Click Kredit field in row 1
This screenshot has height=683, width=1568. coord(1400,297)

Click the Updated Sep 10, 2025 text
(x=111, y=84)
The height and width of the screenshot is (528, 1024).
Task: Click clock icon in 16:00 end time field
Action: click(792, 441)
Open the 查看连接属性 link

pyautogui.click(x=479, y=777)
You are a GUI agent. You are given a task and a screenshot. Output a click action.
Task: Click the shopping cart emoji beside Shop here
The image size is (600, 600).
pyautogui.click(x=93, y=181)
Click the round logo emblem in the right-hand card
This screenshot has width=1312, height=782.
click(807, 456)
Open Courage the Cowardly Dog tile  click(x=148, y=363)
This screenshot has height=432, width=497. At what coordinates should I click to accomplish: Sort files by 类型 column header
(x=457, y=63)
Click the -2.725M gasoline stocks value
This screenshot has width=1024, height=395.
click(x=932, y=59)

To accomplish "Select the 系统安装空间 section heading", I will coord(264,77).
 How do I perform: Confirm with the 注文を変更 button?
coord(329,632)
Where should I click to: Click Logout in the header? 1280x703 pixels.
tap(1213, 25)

**GIVEN PROBLEM**
Render each line of the records above as a Markdown table with the columns No. and Text, numbering the rows in order and omitting blank lines.

**OUTPUT FOR THIS TASK**
| No. | Text |
|---|---|
| 1 | Click Kredit field in row 1 |
| 2 | This screenshot has height=683, width=1568. coord(1400,297) |
| 3 | Click the Updated Sep 10, 2025 text |
| 4 | (x=111, y=84) |
| 5 | The height and width of the screenshot is (528, 1024). |
| 6 | Task: Click clock icon in 16:00 end time field |
| 7 | Action: click(792, 441) |
| 8 | Open the 查看连接属性 link |
| 9 | pyautogui.click(x=479, y=777) |
| 10 | You are a GUI agent. You are given a task and a screenshot. Output a click action. |
| 11 | Task: Click the shopping cart emoji beside Shop here |
| 12 | The image size is (600, 600). |
| 13 | pyautogui.click(x=93, y=181) |
| 14 | Click the round logo emblem in the right-hand card |
| 15 | This screenshot has width=1312, height=782. |
| 16 | click(807, 456) |
| 17 | Open Courage the Cowardly Dog tile  click(x=148, y=363) |
| 18 | This screenshot has height=432, width=497. At what coordinates should I click to accomplish: Sort files by 类型 column header |
| 19 | (x=457, y=63) |
| 20 | Click the -2.725M gasoline stocks value |
| 21 | This screenshot has width=1024, height=395. |
| 22 | click(x=932, y=59) |
| 23 | To accomplish "Select the 系统安装空间 section heading", I will coord(264,77). |
| 24 |  How do I perform: Confirm with the 注文を変更 button? |
| 25 | coord(329,632) |
| 26 | Where should I click to: Click Logout in the header? 1280x703 pixels. |
| 27 | tap(1213, 25) |